## WHAT IS EXPECTED
Using the profile of Ricardo da Force below, explain in one to three sentences where his stage name came from.

## READING PASSAGE
-*-

- Ricardo Da Force in 2012

Background information
- Also known as: Mutch Love, Ricardo Lyte, Ricky Rick
- Born: Jervis Ricardo Alfonso Lyte 30 April 1967
- Died: 8 March 2013 (aged 45)
- Occupations: Singer, rapper, DJ
- Years active: 1990–2000
- Formerly of: The KLF, N-Trance

= Ricardo da Force =

Jervis Ricardo Alfonso Lyte (30 April 1967 – 8 March 2013), known professionally as Ricardo da Force, was an English vocalist, rapper, and DJ, most notable for contributing vocals to house and dance music tracks of the KLF and N-Trance. He got his stage name from a track he rapped by the band X-10-CIV called "The Force" along with Shola Phillips.

-*-

## DATA PROVIDED
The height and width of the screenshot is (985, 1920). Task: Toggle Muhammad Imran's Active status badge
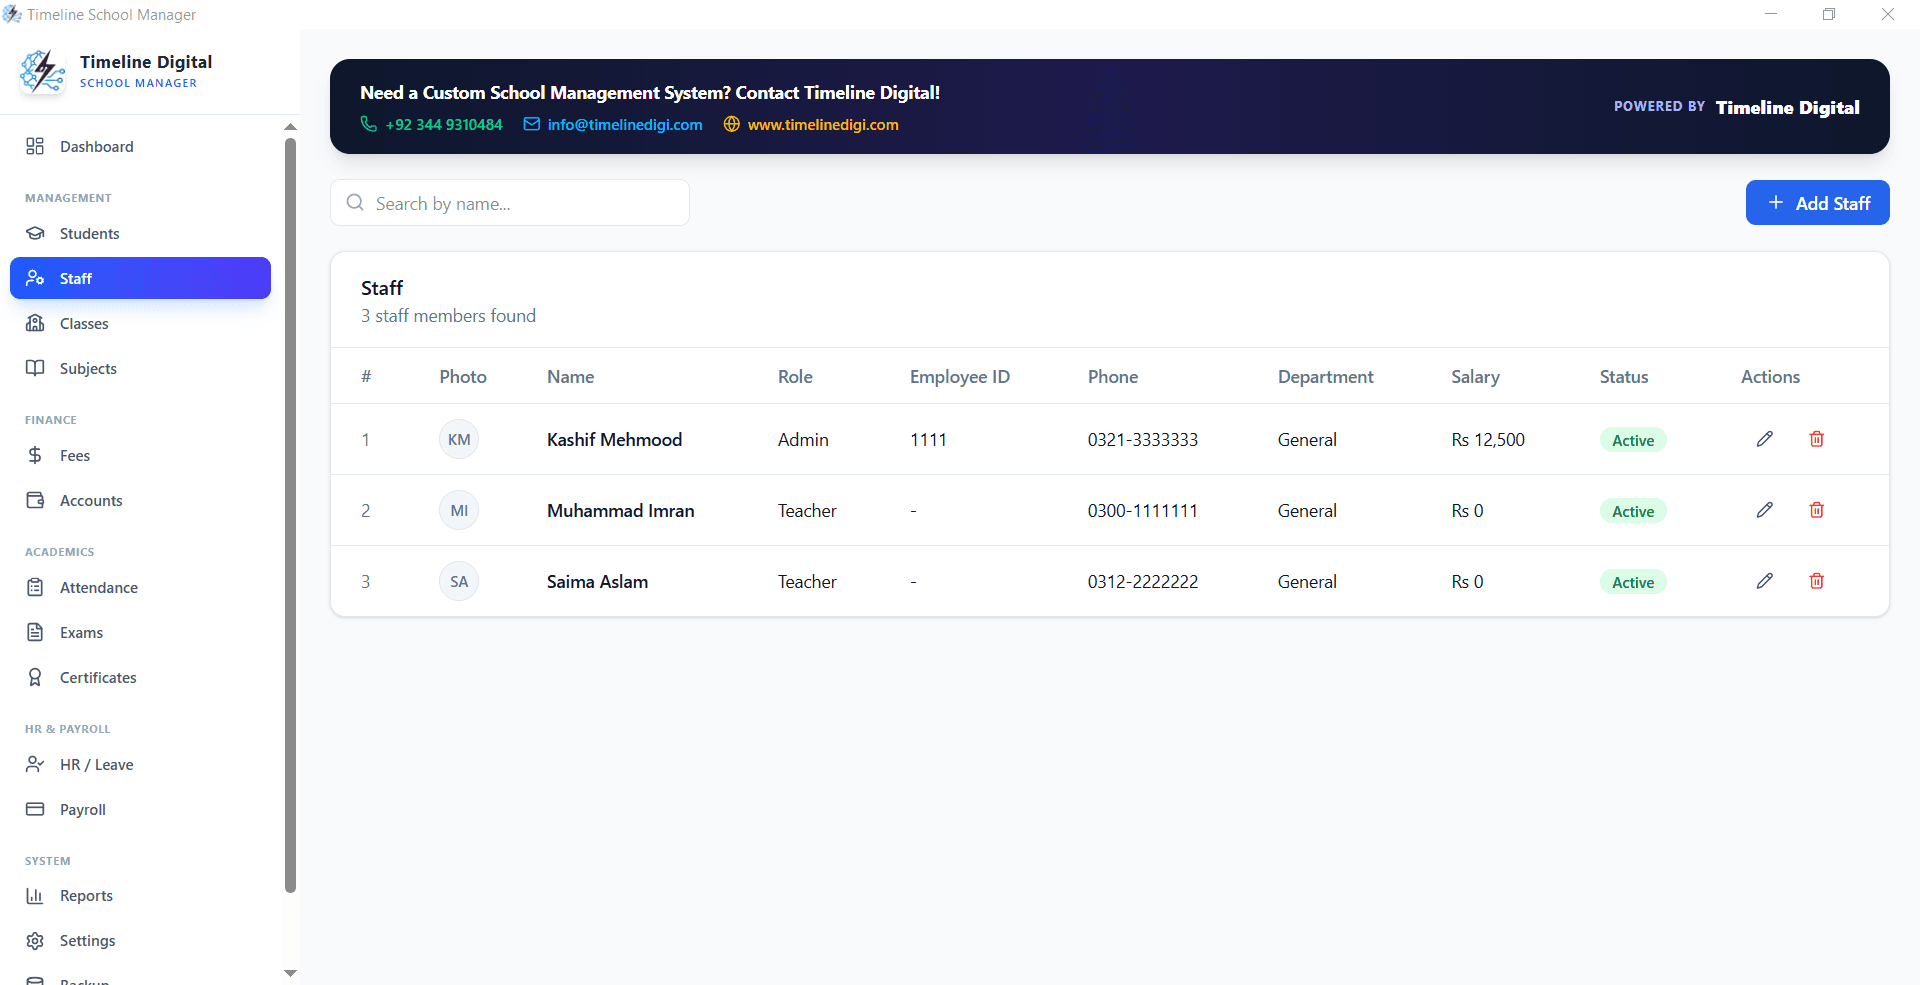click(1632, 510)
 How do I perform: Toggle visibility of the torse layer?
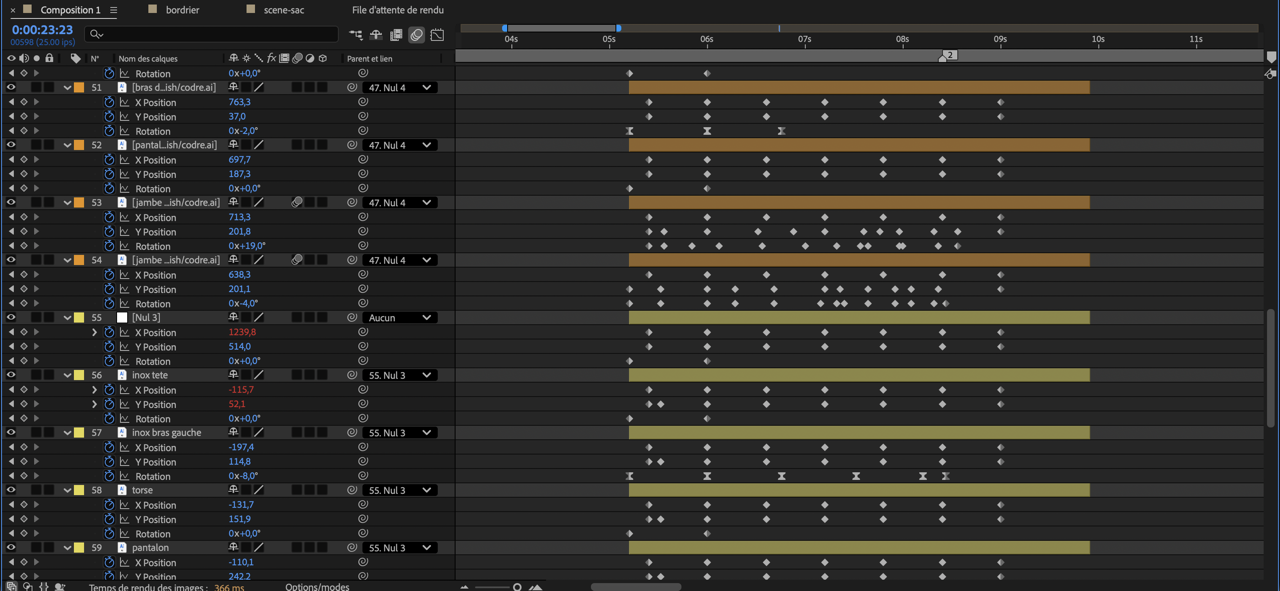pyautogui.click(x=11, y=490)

-*-

## TASK RESULT
His stage name came from "The Force," a track by the band X-10-CIV on which he rapped along with Shola Phillips.